Materials and Reagents:
Methodology:
Hit Selection Criteria:
Table 3: Key Research Reagents for Persister and Metabolic Studies
| Reagent/Category | Specific Examples | Research Application | Key References |
|---|---|---|---|
| ATP-Depleting Compounds | Quercetin (1-10 mM), Sodium arsenate (0-0.5 mM) | Induce metabolic dormancy and persister formation | [8] [92] |
| Metabolic Reporters | JE2-lux bioluminescent strain, ATP-sensitive luciferase assays | Monitor bacterial metabolic activity and energy status in real-time | [92] |
| Persistence Inducers | Ampicillin (5-100× MIC), Ciprofloxacin, Tobramycin | Select for and study antibiotic-tolerant persister subpopulations | [8] [12] |
| Integration Algorithms | MEMINEX, OBaNK, Bayesian Networks | Integrate multi-omics datasets and reconstruct molecular interaction networks | [91] |
| 13C-Labeled Substrates | 13C-glucose, 13C-acetate, 13C-amino acids | Trace metabolic fluxes and pathway activities through isotopolog profiling | [89] |
| Host-Pathogen Models | Bone marrow-derived macrophages, murine infection models | Study intracellular persisters in host-mimicking environments | [92] |
The integration of multi-omics data represents a paradigm shift in persister research, moving beyond simplistic dormancy models to reveal the sophisticated metabolic rewiring that enables bacterial survival under antibiotic pressure [88]. Future research directions should prioritize several key areas:
First, temporal multi-omics profiling capturing the transition into and out of persistence will reveal dynamic metabolic checkpoints that could be targeted therapeutically. Second, single-cell multi-omics approaches will elucidate the metabolic heterogeneity within persister populations, potentially identifying specialized metabolic programs in deep-persister states [90]. Third, host-pathogen integration of multi-omics data will illuminate how host-derived stresses (ROS/RNS, nutrient limitation) shape bacterial metabolic networks during infection [92].

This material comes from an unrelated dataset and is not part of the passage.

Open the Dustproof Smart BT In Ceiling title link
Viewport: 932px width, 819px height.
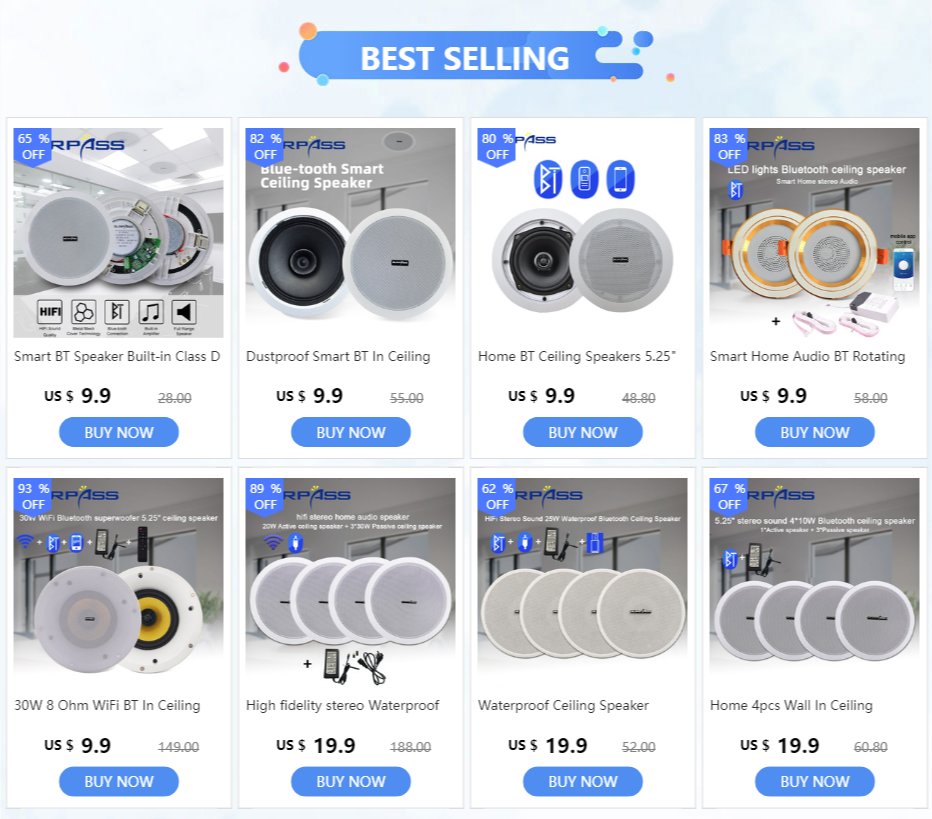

From a therapeutic perspective, compounds like KL1 that modulate host responses to resuscitate intracellular bacteria represent promising adjuvant strategies [92]. Similarly, targeting the Crp/cAMP regulatory system or specific TCA cycle enzymes may disrupt energy metabolism essential for persister survival [88]. The continuing development of computational integration methods, particularly probabilistic graph models incorporating external knowledge, will be essential for translating multi-omics data into actionable insights for persistent infection management [91].
In conclusion, the strategic integration of multi-omics data provides an unprecedented window into the metabolic adaptations underlying bacterial persistence. By leveraging these powerful approaches, researchers can systematically map the molecular networks controlling ATP depletion and energy metabolism in persister cells, ultimately enabling predictive targeting of this elusive bacterial subpopulation to improve treatment outcomes for persistent infections.
The investigation of ATP depletion and energy metabolism represents a paradigm shift in understanding and combating bacterial persistence. Key takeaways reveal that dormancy is an active metabolic state regulated by precise molecular mechanisms, including ATP-mediated stringent response and protein aggregation, rather than simple inactivity. Therapeutically, targeting bacterial energetics offers promising avenues, notably through metabolite-driven resuscitation that re-sensitizes persisters to conventional antibiotics. Future research must prioritize translating these mechanistic insights into clinical strategies that overcome biofilm barriers and physiological heterogeneity. Integrating metabolic approaches with traditional antibiotics presents the most viable path toward eradicating persistent infections, ultimately addressing a critical bottleneck in infectious disease management and antimicrobial stewardship.